How times have changed in America’s public schools. An editorial in today’s New York Times gives us an historic perspective of the federal school lunch program since its inception nearly a half century ago. The program was initially implemented to fight malnutrition, but now faces the opposite challenge of fighting obesity.
Federal rules that govern the sales of these harmful (junk) foods at schools are limited in scope and have not been updated for nearly 30 years. Until new regulations are written, children who are served healthy meals in the school cafeteria will continue to buy candy bars, sugary drinks and high sodium snacks elsewhere in school.
Fortunately, Congress seems to be waking up to this problem. A bill introduced by Representative Lynn Woolsey, Democrat of California, would update nutritional standards and give the Department of Agriculture broader authority to promulgate new regulations for food sold in schools that accept federal food subsidies.

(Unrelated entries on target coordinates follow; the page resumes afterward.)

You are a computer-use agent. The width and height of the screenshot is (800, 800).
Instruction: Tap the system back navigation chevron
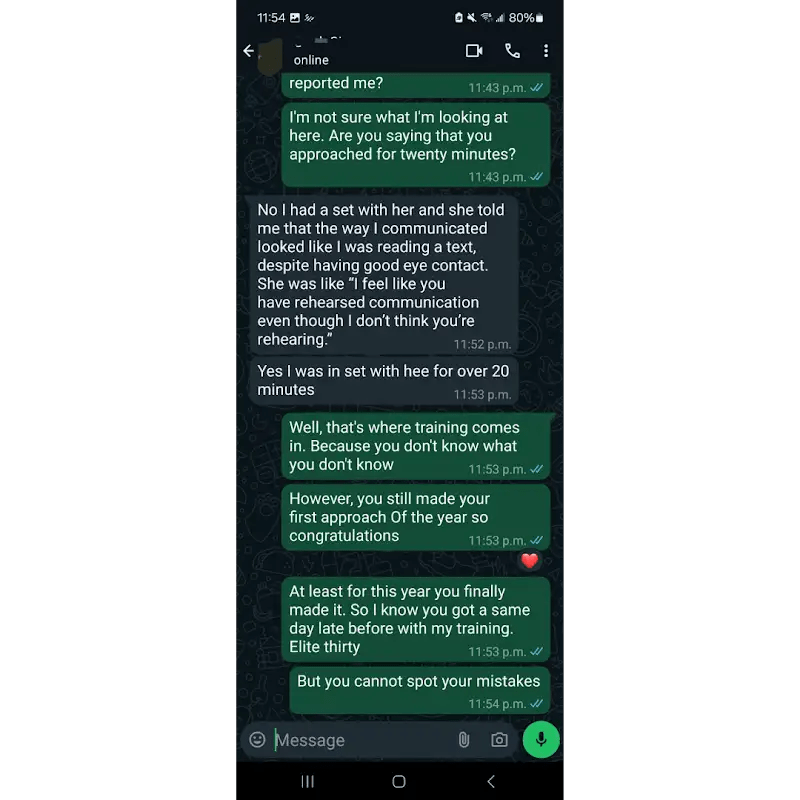pos(491,781)

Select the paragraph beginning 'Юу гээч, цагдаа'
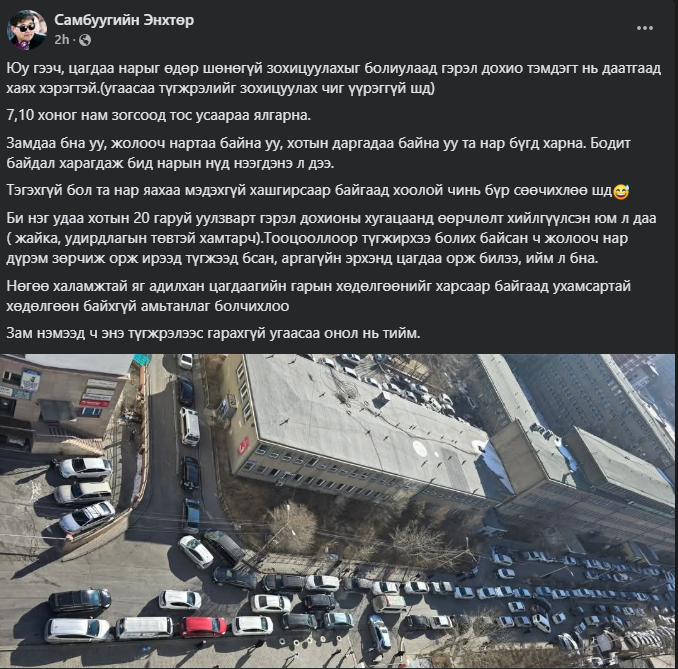tap(333, 78)
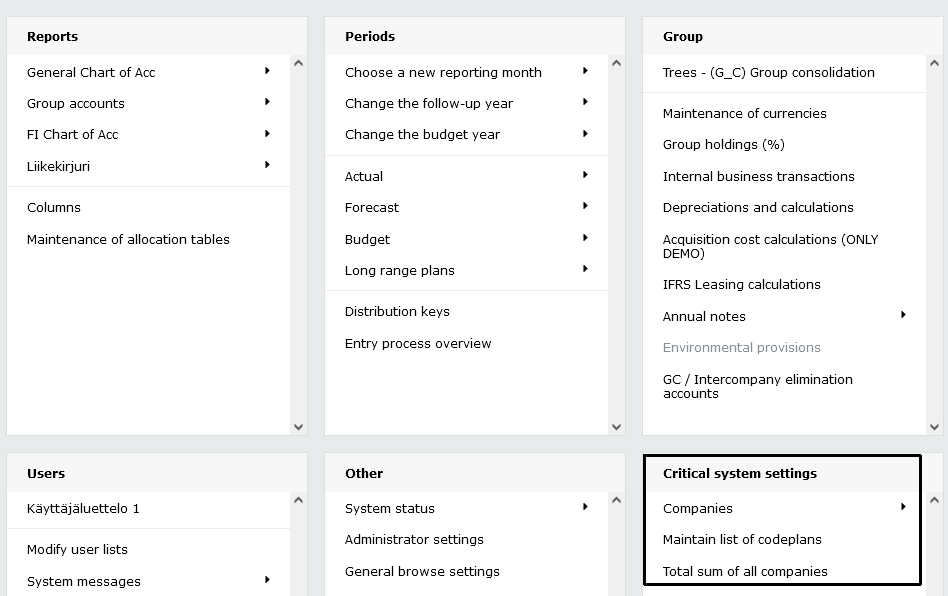The height and width of the screenshot is (596, 948).
Task: Select Maintain list of codeplans
Action: click(742, 539)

Senator Tom Harkin, Democrat of Iowa, has said that he will introduce similar legislation in the Senate.
Let’s hope so for our children’s sake, as the stakes are increasingly high.
Over the last four decades, the obesity rates for adolescents have tripled.
While they’re at it, perhaps they can begin addressing the problem of school kitchens not having the equipment and/or funding necessary to prepare meals from scratch, preferably utilizing local and sustainable foods. These functional kitchens can then provide the added benefit of getting students engaged in the cooking process.